**WHAT IS ASKED**. Change "breakpoint" to "bookmark" in the entries, starting at the line that has "Given: Toggle breakpoint dot on line 5" and stopping after the line that has "Action: point(219,137)". Give back only those lines, with everything else left as it is.

**********

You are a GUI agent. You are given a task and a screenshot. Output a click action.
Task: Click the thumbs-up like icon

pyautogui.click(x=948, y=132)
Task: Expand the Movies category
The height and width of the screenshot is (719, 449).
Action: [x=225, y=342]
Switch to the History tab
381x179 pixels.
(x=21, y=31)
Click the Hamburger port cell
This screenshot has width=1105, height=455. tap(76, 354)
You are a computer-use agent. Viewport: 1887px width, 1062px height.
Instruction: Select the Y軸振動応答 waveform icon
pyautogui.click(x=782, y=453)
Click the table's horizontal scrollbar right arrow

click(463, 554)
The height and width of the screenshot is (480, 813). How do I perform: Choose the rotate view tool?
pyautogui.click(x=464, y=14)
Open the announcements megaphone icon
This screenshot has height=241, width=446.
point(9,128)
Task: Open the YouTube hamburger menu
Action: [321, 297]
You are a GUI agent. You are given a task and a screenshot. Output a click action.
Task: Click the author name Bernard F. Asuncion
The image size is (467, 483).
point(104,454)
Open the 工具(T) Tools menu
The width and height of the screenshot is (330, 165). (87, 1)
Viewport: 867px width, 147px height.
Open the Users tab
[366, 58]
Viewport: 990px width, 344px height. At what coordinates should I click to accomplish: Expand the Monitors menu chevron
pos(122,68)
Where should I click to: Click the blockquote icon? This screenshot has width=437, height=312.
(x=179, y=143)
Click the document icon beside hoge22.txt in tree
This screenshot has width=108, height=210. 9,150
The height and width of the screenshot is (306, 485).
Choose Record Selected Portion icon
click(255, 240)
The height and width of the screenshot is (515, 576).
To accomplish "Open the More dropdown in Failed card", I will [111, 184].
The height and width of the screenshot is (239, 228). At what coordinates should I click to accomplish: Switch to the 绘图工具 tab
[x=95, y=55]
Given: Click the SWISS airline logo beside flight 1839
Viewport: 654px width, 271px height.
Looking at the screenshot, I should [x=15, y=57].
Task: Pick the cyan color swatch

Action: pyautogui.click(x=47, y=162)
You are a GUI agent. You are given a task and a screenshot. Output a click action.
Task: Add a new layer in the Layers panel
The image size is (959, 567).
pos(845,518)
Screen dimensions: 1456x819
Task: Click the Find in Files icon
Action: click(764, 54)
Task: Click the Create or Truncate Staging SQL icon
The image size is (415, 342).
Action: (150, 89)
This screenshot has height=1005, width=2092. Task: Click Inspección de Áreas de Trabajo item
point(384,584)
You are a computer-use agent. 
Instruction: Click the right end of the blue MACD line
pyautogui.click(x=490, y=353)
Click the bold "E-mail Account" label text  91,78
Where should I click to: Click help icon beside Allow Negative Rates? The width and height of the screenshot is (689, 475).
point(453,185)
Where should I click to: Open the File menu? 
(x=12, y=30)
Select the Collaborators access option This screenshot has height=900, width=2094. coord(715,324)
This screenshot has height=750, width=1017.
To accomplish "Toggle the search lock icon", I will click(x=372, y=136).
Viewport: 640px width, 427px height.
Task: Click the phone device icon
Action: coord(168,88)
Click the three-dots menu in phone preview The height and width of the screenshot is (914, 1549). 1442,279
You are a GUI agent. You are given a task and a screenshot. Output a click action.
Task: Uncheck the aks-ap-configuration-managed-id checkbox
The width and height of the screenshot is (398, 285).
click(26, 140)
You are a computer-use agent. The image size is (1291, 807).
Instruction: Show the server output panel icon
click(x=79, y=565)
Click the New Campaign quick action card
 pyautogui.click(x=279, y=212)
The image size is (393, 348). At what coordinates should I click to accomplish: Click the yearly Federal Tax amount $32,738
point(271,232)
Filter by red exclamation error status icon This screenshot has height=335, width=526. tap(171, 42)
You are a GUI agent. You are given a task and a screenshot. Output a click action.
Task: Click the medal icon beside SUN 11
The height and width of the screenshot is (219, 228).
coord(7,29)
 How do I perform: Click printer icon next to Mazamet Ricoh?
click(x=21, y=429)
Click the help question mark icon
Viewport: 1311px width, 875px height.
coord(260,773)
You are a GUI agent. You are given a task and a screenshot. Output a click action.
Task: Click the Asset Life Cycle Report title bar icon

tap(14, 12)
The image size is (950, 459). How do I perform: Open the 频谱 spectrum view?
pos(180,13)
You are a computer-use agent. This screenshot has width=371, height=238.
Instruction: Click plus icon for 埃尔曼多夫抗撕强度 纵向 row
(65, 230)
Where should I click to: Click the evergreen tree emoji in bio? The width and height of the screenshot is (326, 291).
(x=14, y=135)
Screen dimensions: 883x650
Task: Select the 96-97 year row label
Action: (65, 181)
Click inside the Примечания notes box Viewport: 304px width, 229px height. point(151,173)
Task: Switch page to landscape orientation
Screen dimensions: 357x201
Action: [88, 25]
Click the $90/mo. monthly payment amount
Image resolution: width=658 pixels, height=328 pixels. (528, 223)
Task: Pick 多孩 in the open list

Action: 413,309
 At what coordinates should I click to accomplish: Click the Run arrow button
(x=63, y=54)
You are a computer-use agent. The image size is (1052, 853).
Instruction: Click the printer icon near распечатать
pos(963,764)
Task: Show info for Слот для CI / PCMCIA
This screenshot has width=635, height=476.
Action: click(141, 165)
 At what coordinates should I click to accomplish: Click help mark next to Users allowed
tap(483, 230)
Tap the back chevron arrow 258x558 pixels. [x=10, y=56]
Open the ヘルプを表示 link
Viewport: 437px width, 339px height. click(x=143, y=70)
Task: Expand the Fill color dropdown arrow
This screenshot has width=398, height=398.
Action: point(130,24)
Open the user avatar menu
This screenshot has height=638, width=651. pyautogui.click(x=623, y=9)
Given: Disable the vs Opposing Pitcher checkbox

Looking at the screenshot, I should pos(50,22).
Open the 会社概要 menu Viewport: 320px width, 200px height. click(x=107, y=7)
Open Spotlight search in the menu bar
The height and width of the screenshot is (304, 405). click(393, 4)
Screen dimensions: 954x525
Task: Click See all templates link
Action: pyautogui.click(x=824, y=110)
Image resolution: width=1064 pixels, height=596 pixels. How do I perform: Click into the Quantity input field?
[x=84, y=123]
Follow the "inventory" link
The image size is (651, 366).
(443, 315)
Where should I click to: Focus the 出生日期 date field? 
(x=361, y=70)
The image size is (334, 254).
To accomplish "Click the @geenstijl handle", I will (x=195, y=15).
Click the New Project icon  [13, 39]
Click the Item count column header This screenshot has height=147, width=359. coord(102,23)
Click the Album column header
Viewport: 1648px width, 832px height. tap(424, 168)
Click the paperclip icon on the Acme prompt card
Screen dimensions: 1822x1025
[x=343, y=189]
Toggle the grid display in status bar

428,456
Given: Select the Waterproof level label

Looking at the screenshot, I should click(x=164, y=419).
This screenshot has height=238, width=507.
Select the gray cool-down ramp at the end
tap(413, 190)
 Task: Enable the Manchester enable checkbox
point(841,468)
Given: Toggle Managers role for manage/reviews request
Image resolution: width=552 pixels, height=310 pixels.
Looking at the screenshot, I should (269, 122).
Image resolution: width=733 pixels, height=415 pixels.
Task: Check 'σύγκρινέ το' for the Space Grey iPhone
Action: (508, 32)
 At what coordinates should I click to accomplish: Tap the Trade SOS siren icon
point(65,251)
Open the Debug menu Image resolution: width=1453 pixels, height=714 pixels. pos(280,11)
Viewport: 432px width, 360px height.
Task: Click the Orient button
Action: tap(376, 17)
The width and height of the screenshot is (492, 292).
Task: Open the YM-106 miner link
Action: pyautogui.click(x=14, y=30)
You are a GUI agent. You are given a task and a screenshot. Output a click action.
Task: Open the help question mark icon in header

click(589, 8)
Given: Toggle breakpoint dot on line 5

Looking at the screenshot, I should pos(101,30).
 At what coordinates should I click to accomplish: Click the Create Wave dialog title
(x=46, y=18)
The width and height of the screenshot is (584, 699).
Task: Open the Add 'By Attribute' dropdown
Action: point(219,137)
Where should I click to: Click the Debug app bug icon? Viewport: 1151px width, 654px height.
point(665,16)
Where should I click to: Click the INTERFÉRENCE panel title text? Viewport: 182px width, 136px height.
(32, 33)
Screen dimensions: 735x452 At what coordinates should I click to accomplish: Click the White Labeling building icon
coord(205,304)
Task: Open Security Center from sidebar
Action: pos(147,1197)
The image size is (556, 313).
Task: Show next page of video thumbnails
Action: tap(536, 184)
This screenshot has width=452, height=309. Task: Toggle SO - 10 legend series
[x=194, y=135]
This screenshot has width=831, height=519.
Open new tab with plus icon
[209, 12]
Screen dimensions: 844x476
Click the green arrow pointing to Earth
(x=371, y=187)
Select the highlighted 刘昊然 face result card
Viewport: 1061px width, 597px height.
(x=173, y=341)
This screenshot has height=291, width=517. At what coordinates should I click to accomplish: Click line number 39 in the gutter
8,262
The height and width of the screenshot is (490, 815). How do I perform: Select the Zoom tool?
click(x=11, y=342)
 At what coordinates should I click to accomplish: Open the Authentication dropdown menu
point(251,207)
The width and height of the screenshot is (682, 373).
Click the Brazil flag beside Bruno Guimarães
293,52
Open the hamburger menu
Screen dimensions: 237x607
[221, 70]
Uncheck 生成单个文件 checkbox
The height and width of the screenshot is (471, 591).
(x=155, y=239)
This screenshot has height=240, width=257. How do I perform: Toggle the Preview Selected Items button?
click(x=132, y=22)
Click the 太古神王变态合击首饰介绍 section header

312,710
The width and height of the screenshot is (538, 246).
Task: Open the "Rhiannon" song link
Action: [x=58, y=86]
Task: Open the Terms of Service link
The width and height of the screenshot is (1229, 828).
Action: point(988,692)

**********

**RESPONSE BELOW**.
Given: Toggle bookmark dot on line 5

Looking at the screenshot, I should pos(101,30).
 At what coordinates should I click to accomplish: Click the Create Wave dialog title
(x=46, y=18)
The width and height of the screenshot is (584, 699).
Task: Open the Add 'By Attribute' dropdown
Action: point(219,137)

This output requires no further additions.